### [Exercise goal]
Which lines in the records below contain the word "navigation"? Report each of them.

### [Dataset entries]

================================

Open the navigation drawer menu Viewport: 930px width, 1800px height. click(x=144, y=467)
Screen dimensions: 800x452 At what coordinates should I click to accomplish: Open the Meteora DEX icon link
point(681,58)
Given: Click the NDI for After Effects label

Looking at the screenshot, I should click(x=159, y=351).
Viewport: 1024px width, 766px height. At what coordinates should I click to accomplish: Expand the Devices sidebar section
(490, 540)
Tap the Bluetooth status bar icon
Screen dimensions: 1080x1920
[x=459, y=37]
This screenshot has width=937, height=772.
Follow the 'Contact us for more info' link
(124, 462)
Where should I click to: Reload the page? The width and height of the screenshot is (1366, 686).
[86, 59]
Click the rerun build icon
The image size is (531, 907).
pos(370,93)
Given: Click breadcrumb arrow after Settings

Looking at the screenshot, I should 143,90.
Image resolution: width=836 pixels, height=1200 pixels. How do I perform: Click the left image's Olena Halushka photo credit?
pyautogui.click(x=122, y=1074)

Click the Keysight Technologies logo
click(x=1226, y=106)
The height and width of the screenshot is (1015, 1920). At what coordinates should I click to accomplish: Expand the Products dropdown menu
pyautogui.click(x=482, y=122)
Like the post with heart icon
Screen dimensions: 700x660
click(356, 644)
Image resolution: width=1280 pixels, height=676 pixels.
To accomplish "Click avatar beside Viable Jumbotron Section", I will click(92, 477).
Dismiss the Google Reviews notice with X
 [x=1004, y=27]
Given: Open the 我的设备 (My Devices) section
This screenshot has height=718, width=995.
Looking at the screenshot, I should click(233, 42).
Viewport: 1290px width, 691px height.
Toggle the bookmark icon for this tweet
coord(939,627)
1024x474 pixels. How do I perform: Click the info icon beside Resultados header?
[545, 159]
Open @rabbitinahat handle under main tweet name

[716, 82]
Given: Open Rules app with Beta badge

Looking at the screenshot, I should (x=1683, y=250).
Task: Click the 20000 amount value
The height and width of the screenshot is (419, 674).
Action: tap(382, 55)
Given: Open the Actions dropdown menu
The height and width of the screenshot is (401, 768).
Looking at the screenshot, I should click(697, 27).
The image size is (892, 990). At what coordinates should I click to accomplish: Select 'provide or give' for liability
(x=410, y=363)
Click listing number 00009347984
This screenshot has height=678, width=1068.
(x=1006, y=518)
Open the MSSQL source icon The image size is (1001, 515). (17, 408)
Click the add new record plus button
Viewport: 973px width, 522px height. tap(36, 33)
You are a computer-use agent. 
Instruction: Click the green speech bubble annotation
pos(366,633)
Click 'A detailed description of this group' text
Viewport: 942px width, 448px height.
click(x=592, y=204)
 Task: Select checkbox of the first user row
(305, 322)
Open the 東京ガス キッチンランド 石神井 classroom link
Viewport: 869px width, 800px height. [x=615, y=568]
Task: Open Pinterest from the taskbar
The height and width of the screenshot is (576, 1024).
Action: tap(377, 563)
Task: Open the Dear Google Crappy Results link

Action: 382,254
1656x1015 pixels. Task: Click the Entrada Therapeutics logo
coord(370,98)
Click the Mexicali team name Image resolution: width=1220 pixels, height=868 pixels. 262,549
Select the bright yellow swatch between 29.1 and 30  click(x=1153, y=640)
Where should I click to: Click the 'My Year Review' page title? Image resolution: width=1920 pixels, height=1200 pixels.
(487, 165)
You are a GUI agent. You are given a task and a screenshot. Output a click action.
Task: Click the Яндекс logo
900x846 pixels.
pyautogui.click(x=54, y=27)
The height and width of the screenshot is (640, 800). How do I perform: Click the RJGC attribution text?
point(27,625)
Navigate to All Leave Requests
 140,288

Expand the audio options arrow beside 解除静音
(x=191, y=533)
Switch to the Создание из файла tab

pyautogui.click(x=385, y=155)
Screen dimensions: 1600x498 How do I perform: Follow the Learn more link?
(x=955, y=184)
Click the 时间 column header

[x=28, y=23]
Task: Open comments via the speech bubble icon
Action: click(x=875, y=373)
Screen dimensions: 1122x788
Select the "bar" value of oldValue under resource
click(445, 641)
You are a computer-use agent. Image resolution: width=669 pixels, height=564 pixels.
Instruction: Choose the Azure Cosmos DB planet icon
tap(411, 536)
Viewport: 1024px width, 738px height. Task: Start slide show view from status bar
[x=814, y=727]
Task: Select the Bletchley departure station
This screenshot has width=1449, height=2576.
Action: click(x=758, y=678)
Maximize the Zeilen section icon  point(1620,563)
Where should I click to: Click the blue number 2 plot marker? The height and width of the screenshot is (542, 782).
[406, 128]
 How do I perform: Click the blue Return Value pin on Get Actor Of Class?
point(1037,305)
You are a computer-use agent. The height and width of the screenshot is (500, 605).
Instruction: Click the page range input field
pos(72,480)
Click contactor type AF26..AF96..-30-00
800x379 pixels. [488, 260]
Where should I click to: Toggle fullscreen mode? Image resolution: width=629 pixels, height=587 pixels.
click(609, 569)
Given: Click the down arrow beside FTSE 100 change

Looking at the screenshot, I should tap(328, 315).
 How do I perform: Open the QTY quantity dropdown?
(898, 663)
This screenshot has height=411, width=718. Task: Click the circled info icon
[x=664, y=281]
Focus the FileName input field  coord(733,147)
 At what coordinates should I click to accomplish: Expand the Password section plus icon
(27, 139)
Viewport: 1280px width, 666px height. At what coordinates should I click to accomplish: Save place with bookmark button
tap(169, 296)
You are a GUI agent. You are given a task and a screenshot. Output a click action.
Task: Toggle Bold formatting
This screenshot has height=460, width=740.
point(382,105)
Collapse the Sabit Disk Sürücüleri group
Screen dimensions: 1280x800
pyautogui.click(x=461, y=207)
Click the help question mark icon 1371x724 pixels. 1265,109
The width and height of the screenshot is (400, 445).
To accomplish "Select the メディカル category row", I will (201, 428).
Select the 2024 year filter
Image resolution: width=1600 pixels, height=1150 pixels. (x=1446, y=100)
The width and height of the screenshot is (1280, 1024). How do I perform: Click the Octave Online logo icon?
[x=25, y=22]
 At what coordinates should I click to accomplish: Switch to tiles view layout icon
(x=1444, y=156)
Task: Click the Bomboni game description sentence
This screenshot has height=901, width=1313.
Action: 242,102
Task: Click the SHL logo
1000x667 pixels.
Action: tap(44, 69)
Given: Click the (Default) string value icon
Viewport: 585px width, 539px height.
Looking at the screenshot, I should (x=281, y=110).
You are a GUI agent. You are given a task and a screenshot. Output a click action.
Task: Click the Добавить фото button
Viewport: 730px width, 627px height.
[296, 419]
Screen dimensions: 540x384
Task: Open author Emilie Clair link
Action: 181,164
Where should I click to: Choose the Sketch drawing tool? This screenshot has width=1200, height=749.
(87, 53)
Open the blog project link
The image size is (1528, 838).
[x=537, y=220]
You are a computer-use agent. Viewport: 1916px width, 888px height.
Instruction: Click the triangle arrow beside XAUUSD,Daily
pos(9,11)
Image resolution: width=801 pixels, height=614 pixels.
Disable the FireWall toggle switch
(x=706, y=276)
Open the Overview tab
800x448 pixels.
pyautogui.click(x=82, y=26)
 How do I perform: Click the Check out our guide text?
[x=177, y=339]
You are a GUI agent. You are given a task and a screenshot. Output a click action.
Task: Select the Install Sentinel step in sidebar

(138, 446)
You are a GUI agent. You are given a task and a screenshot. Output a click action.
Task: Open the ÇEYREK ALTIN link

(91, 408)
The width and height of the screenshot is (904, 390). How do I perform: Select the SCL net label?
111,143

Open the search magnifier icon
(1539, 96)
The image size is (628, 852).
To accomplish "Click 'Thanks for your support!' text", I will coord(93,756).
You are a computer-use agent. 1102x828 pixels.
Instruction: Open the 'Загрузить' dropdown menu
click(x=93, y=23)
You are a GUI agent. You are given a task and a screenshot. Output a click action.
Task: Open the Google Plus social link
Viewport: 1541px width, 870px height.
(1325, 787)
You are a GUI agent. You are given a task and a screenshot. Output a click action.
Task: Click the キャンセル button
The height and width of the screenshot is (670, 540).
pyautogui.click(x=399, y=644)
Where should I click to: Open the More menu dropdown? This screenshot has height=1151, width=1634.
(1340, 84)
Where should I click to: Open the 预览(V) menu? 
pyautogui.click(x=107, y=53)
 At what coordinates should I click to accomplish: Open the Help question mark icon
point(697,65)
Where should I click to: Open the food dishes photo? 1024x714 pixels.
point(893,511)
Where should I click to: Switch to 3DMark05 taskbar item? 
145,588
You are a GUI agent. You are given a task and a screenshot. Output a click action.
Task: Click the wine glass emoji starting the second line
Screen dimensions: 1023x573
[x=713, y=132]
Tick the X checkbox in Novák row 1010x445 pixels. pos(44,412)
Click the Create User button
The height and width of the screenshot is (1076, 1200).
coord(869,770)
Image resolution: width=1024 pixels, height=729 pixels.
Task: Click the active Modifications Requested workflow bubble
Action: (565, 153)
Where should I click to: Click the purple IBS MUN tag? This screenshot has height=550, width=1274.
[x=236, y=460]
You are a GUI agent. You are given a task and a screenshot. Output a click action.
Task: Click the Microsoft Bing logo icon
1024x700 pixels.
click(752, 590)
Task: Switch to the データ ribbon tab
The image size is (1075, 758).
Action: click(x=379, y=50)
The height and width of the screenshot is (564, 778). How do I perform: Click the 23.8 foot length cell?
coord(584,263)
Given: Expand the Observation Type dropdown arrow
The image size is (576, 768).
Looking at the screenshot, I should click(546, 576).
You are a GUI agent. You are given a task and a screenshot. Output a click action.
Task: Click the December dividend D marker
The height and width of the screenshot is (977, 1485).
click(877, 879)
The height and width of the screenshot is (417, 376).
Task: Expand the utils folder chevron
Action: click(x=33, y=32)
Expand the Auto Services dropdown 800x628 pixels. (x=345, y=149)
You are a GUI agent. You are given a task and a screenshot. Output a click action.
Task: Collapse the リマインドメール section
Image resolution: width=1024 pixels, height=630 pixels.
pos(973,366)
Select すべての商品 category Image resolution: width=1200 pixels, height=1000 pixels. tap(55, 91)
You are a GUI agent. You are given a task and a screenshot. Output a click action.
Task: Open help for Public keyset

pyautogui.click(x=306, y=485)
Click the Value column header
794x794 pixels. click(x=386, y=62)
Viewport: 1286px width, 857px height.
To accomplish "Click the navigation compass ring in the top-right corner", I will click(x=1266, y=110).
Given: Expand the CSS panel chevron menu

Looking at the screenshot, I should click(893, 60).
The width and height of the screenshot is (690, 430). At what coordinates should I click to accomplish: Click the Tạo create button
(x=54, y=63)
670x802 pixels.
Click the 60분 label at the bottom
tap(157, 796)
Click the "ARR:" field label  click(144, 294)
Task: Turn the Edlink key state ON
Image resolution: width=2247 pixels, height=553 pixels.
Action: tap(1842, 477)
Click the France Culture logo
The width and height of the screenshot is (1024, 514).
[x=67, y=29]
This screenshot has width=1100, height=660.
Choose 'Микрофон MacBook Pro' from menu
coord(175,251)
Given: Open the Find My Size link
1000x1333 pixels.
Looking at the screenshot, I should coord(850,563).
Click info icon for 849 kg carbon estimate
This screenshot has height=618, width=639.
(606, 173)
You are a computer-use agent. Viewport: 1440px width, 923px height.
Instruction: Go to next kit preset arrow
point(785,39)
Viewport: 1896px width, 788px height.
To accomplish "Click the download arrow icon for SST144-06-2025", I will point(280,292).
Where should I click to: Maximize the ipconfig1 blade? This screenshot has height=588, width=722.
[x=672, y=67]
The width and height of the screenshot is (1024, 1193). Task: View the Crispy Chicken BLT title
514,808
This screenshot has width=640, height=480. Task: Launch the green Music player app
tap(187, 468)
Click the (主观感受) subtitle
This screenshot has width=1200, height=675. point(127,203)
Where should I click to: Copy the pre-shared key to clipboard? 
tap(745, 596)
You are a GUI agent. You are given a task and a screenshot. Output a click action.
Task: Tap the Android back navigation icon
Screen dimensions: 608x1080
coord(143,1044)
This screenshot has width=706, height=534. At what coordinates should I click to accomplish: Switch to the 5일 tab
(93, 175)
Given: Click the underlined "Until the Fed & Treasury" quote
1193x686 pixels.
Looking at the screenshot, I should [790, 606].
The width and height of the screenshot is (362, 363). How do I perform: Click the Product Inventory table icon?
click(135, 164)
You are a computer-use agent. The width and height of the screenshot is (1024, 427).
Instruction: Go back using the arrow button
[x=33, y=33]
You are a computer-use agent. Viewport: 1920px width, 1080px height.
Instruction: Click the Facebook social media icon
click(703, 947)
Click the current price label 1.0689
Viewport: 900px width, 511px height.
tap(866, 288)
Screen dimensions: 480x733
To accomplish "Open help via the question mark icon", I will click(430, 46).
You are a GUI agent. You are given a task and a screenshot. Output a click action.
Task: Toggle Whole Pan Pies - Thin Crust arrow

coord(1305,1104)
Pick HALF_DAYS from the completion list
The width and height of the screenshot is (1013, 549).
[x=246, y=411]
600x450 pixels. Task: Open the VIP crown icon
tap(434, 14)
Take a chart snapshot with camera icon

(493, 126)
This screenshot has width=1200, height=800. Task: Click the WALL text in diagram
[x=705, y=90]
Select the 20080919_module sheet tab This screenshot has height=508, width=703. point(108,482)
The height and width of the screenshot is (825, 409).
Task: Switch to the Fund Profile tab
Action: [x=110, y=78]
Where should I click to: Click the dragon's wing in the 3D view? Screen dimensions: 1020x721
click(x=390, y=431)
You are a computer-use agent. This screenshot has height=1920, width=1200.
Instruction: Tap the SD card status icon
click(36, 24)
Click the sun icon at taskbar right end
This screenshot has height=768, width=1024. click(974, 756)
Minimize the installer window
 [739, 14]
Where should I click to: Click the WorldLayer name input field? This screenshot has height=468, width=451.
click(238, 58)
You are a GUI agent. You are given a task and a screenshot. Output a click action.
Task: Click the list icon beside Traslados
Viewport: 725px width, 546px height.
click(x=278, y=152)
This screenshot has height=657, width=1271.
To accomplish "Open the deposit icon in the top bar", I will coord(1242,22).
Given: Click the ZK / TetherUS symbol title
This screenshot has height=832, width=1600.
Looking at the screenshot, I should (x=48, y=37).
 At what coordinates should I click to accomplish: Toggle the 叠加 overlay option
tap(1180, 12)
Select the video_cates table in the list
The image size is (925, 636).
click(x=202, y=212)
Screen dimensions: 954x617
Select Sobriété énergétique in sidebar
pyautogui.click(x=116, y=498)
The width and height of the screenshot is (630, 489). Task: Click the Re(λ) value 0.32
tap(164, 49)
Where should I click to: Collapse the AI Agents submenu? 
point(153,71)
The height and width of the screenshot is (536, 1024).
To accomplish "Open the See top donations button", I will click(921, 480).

================================

### [Written solution]
Open the navigation drawer menu Viewport: 930px width, 1800px height. click(x=144, y=467)
To accomplish "Click the navigation compass ring in the top-right corner", I will click(x=1266, y=110).
Task: Tap the Android back navigation icon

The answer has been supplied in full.